Re: Re: Re: crap-idy-crap crap
Originally posted by beatle888
the future, maybe there are possibilities that we will only see when we get 128 bit.
My point was actually that the human eye is not acute enough to discern a large palette of colors.
The JPEG format can store images that contain up to 16.7 million colors (termed as "24-bit" or "true-color" since the human eye can not differentiate between 2 colors that are next to each other in a "true-color" spectrum).
... from...
http://dp3.lib.ndsu.nodak.edu/~nem/archive/
64bit color bit depths would allow for a pallet of 1.844 x 10^19 colors (that's 18,440,000,000,000,000,000 colors) while so called 'True Color' provides slightly more than 16,000,000 colors.
Even on the 'OLED 2560x2048' displays... there are only 5,242,880 pixels. You would need 3,518,437,208,884 of those monitors to display every color available. If you were playing 30 frame/sec video of smooth color blends... your video would play for 3,719 YEARS before it was able to display all of those colors.
If you had a 128 bit color panel, it would take the same movie 6.860277220920572e+22 years to play! (hope I got my math correct ;-))
Any Who... 64 bit and 128 bit color pallets are enormous. Too big to be useful to people.
Perhaps if you wanted to create some cinema classic filmed (rendered) entirely in subtle variations of one shade of aqua. ;-)
So... I was basically saying that I REALLY doubt that people will be running iMovie on 128bit video in 3 years. There is no benefit.
Additionally, assume a video stream of 640x480 resolution, 30 frames per second, 128bit color depth (fairly low rez, super high quality).
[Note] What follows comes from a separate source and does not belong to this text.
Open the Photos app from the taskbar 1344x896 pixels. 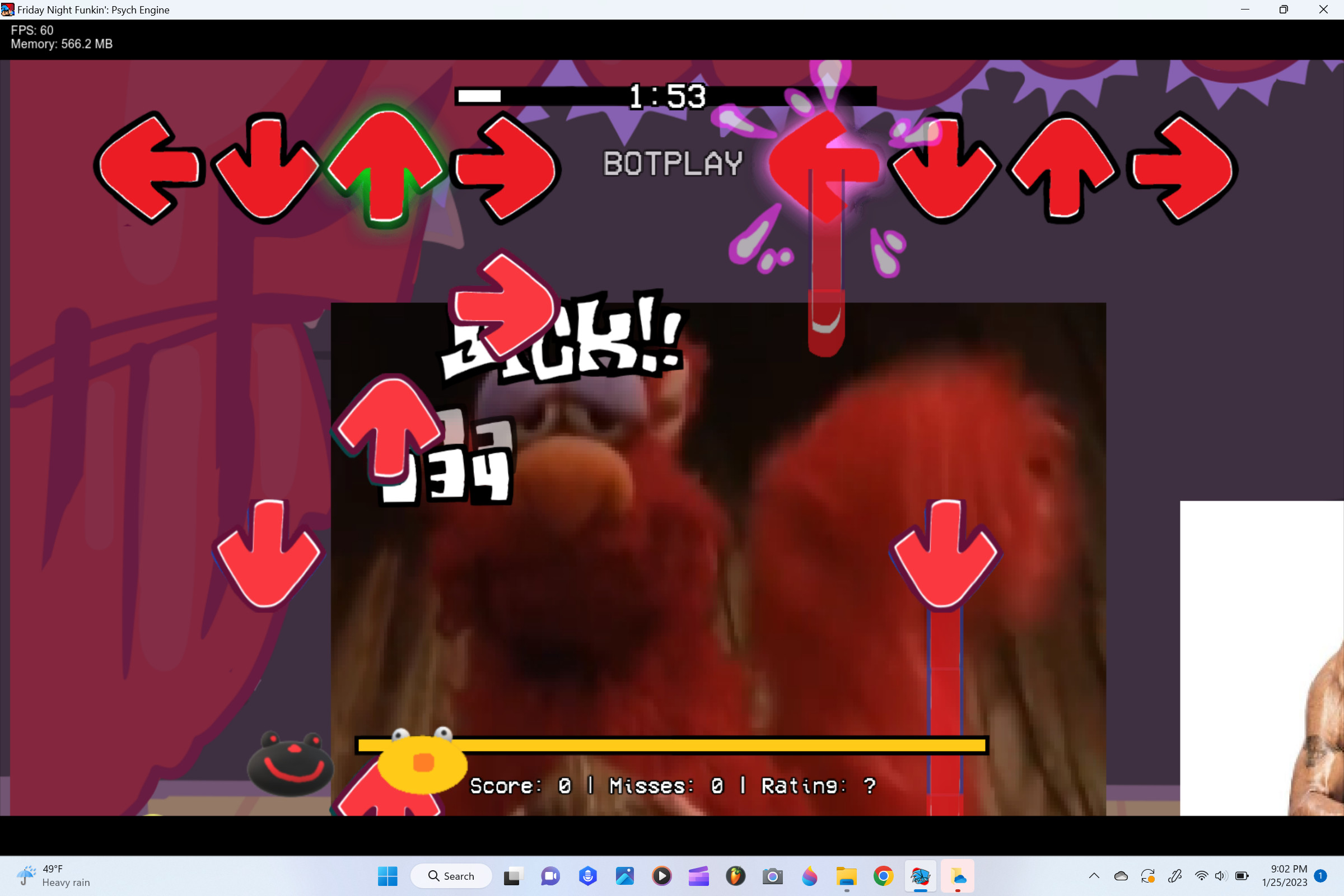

You'd need over 140 MByte/second constant bandwidth to stream that video. That would require a solid state drive or striped 15K SCSI drives (that MIGHT be fast enough).
BTW... if you had a Firewire camera that could to that... it'd require the majority of a FW 1600 bus. FW 800 wouldn't come close, neither would a Gigabit ethernet connection.
... just playing with my calculator.